● **WHAT TO PRODUCE**
Every entry must be duplicated word for word.

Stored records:
▬▬▬▬▬▬▬▬▬▬
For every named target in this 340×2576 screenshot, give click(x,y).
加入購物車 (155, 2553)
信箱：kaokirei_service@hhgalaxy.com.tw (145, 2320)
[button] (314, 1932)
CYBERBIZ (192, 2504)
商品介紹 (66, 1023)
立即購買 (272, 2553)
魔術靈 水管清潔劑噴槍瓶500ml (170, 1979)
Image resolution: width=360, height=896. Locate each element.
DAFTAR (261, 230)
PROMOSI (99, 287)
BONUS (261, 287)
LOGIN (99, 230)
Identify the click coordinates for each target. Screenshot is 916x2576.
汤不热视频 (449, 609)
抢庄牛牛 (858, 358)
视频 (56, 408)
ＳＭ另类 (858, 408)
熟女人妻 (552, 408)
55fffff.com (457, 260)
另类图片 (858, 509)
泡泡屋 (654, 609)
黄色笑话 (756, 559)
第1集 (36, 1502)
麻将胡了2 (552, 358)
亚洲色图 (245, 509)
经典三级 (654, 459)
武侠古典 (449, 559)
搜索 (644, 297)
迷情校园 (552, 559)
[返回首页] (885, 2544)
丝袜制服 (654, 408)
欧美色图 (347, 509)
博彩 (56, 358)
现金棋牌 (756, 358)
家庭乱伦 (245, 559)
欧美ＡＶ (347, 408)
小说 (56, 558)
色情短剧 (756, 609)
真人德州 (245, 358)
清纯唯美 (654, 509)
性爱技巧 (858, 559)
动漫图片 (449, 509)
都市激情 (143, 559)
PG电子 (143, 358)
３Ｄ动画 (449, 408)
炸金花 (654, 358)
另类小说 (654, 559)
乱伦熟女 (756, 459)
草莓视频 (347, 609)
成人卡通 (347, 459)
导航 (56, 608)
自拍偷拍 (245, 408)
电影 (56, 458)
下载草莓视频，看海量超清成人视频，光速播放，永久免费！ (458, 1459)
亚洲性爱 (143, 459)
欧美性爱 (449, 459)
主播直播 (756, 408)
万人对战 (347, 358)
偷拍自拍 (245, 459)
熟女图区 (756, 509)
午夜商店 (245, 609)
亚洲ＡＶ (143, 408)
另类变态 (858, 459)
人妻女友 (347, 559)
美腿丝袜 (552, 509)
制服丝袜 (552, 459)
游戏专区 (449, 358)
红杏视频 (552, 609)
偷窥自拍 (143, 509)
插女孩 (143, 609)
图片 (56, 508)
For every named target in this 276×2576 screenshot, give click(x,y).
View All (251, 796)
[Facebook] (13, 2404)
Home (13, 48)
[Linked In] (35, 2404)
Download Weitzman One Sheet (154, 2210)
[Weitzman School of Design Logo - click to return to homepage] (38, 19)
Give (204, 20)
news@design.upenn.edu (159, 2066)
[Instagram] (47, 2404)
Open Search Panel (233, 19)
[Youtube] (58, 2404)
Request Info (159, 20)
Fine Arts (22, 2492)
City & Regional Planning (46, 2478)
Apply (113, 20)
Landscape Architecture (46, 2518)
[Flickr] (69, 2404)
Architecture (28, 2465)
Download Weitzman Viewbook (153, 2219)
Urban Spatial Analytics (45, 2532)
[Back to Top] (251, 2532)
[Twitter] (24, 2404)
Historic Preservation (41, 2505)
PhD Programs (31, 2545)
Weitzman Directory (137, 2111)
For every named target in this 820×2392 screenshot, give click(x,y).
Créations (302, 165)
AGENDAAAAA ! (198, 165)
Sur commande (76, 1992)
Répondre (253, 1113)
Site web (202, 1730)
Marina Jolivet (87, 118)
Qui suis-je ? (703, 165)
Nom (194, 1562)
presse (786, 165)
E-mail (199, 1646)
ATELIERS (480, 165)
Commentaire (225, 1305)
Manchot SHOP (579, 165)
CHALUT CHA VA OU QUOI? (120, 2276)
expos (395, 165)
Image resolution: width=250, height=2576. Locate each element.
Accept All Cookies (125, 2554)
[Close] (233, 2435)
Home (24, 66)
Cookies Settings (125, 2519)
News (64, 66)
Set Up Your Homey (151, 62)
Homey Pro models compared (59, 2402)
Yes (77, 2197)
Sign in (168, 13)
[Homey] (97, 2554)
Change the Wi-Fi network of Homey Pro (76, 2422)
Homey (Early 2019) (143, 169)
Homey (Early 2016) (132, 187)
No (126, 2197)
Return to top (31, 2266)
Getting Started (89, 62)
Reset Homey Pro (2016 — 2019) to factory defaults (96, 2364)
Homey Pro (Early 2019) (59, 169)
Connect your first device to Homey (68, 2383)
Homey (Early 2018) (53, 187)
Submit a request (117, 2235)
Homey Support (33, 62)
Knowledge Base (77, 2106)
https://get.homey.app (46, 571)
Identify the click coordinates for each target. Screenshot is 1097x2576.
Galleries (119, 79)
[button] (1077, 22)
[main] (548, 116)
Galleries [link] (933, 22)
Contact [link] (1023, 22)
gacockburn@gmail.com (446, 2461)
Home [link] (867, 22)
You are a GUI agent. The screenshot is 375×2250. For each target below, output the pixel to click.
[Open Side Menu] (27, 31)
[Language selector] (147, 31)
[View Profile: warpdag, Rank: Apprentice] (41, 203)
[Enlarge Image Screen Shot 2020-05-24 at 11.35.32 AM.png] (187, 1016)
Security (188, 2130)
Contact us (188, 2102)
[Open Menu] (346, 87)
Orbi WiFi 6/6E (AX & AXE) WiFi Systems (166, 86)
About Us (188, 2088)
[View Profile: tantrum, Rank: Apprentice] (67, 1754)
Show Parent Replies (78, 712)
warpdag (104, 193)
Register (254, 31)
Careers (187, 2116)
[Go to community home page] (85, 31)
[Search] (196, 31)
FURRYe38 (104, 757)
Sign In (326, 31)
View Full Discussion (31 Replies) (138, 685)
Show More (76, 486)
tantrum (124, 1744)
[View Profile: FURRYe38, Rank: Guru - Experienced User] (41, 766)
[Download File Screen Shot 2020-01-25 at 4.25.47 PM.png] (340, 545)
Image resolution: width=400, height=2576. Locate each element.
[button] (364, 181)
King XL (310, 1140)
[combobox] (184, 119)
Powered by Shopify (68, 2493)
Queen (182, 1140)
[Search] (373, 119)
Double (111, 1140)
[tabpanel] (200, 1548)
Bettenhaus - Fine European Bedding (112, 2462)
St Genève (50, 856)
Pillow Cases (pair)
▬▬▬▬▬▬▬▬▬▬
● **RESULT OF THIS EXERCISE**
For every named target in this 340×2576 screenshot, give click(x,y).
加入購物車 (155, 2553)
信箱：kaokirei_service@hhgalaxy.com.tw (145, 2320)
[button] (314, 1932)
CYBERBIZ (192, 2504)
商品介紹 (66, 1023)
立即購買 (272, 2553)
魔術靈 水管清潔劑噴槍瓶500ml (170, 1979)
Image resolution: width=360, height=896. Locate each element.
DAFTAR (261, 230)
PROMOSI (99, 287)
BONUS (261, 287)
LOGIN (99, 230)
Identify the click coordinates for each target. Screenshot is 916x2576.
汤不热视频 (449, 609)
抢庄牛牛 (858, 358)
视频 (56, 408)
ＳＭ另类 (858, 408)
熟女人妻 (552, 408)
55fffff.com (457, 260)
另类图片 (858, 509)
泡泡屋 (654, 609)
黄色笑话 (756, 559)
第1集 (36, 1502)
麻将胡了2 (552, 358)
亚洲色图 (245, 509)
经典三级 (654, 459)
武侠古典 (449, 559)
搜索 (644, 297)
迷情校园 (552, 559)
[返回首页] (885, 2544)
丝袜制服 (654, 408)
欧美色图 (347, 509)
博彩 (56, 358)
现金棋牌 (756, 358)
家庭乱伦 (245, 559)
欧美ＡＶ (347, 408)
小说 (56, 558)
色情短剧 (756, 609)
真人德州 (245, 358)
清纯唯美 (654, 509)
性爱技巧 (858, 559)
动漫图片 (449, 509)
都市激情 (143, 559)
PG电子 (143, 358)
３Ｄ动画 (449, 408)
炸金花 (654, 358)
另类小说 (654, 559)
乱伦熟女 (756, 459)
草莓视频 (347, 609)
成人卡通 (347, 459)
导航 (56, 608)
自拍偷拍 (245, 408)
电影 (56, 458)
下载草莓视频，看海量超清成人视频，光速播放，永久免费！ (458, 1459)
亚洲性爱 (143, 459)
欧美性爱 (449, 459)
主播直播 (756, 408)
万人对战 (347, 358)
偷拍自拍 (245, 459)
熟女图区 (756, 509)
午夜商店 (245, 609)
亚洲ＡＶ (143, 408)
另类变态 (858, 459)
人妻女友 (347, 559)
美腿丝袜 (552, 509)
制服丝袜 (552, 459)
游戏专区 (449, 358)
红杏视频 (552, 609)
偷窥自拍 (143, 509)
插女孩 (143, 609)
图片 (56, 508)
For every named target in this 276×2576 screenshot, give click(x,y).
View All (251, 796)
[Facebook] (13, 2404)
Home (13, 48)
[Linked In] (35, 2404)
Download Weitzman One Sheet (154, 2210)
[Weitzman School of Design Logo - click to return to homepage] (38, 19)
Give (204, 20)
news@design.upenn.edu (159, 2066)
[Instagram] (47, 2404)
Open Search Panel (233, 19)
[Youtube] (58, 2404)
Request Info (159, 20)
Fine Arts (22, 2492)
City & Regional Planning (46, 2478)
Apply (113, 20)
Landscape Architecture (46, 2518)
[Flickr] (69, 2404)
Architecture (28, 2465)
Download Weitzman Viewbook (153, 2219)
Urban Spatial Analytics (45, 2532)
[Back to Top] (251, 2532)
[Twitter] (24, 2404)
Historic Preservation (41, 2505)
PhD Programs (31, 2545)
Weitzman Directory (137, 2111)
For every named target in this 820×2392 screenshot, give click(x,y).
Créations (302, 165)
AGENDAAAAA ! (198, 165)
Sur commande (76, 1992)
Répondre (253, 1113)
Site web (202, 1730)
Marina Jolivet (87, 118)
Qui suis-je ? (703, 165)
Nom (194, 1562)
presse (786, 165)
E-mail (199, 1646)
ATELIERS (480, 165)
Commentaire (225, 1305)
Manchot SHOP (579, 165)
CHALUT CHA VA OU QUOI? (120, 2276)
expos (395, 165)
Image resolution: width=250, height=2576. Locate each element.
Accept All Cookies (125, 2554)
[Close] (233, 2435)
Home (24, 66)
Cookies Settings (125, 2519)
News (64, 66)
Set Up Your Homey (151, 62)
Homey Pro models compared (59, 2402)
Yes (77, 2197)
Sign in (168, 13)
[Homey] (97, 2554)
Change the Wi-Fi network of Homey Pro (76, 2422)
Homey (Early 2019) (143, 169)
Homey (Early 2016) (132, 187)
No (126, 2197)
Return to top (31, 2266)
Getting Started (89, 62)
Reset Homey Pro (2016 — 2019) to factory defaults (96, 2364)
Homey Pro (Early 2019) (59, 169)
Connect your first device to Homey (68, 2383)
Homey (Early 2018) (53, 187)
Submit a request (117, 2235)
Homey Support (33, 62)
Knowledge Base (77, 2106)
https://get.homey.app (46, 571)
Identify the click coordinates for each target. Screenshot is 1097x2576.
Galleries (119, 79)
[button] (1077, 22)
[main] (548, 116)
Galleries [link] (933, 22)
Contact [link] (1023, 22)
gacockburn@gmail.com (446, 2461)
Home [link] (867, 22)
You are a GUI agent. The screenshot is 375×2250. For each target below, output the pixel to click.
[Open Side Menu] (27, 31)
[Language selector] (147, 31)
[View Profile: warpdag, Rank: Apprentice] (41, 203)
[Enlarge Image Screen Shot 2020-05-24 at 11.35.32 AM.png] (187, 1016)
Security (188, 2130)
Contact us (188, 2102)
[Open Menu] (346, 87)
Orbi WiFi 6/6E (AX & AXE) WiFi Systems (166, 86)
About Us (188, 2088)
[View Profile: tantrum, Rank: Apprentice] (67, 1754)
Show Parent Replies (78, 712)
warpdag (104, 193)
Register (254, 31)
Careers (187, 2116)
[Go to community home page] (85, 31)
[Search] (196, 31)
FURRYe38 (104, 757)
Sign In (326, 31)
View Full Discussion (31 Replies) (138, 685)
Show More (76, 486)
tantrum (124, 1744)
[View Profile: FURRYe38, Rank: Guru - Experienced User] (41, 766)
[Download File Screen Shot 2020-01-25 at 4.25.47 PM.png] (340, 545)
Image resolution: width=400, height=2576. Locate each element.
[button] (364, 181)
King XL (310, 1140)
[combobox] (184, 119)
Powered by Shopify (68, 2493)
Queen (182, 1140)
[Search] (373, 119)
Double (111, 1140)
[tabpanel] (200, 1548)
Bettenhaus - Fine European Bedding (112, 2462)
St Genève (50, 856)
Pillow Cases (pair)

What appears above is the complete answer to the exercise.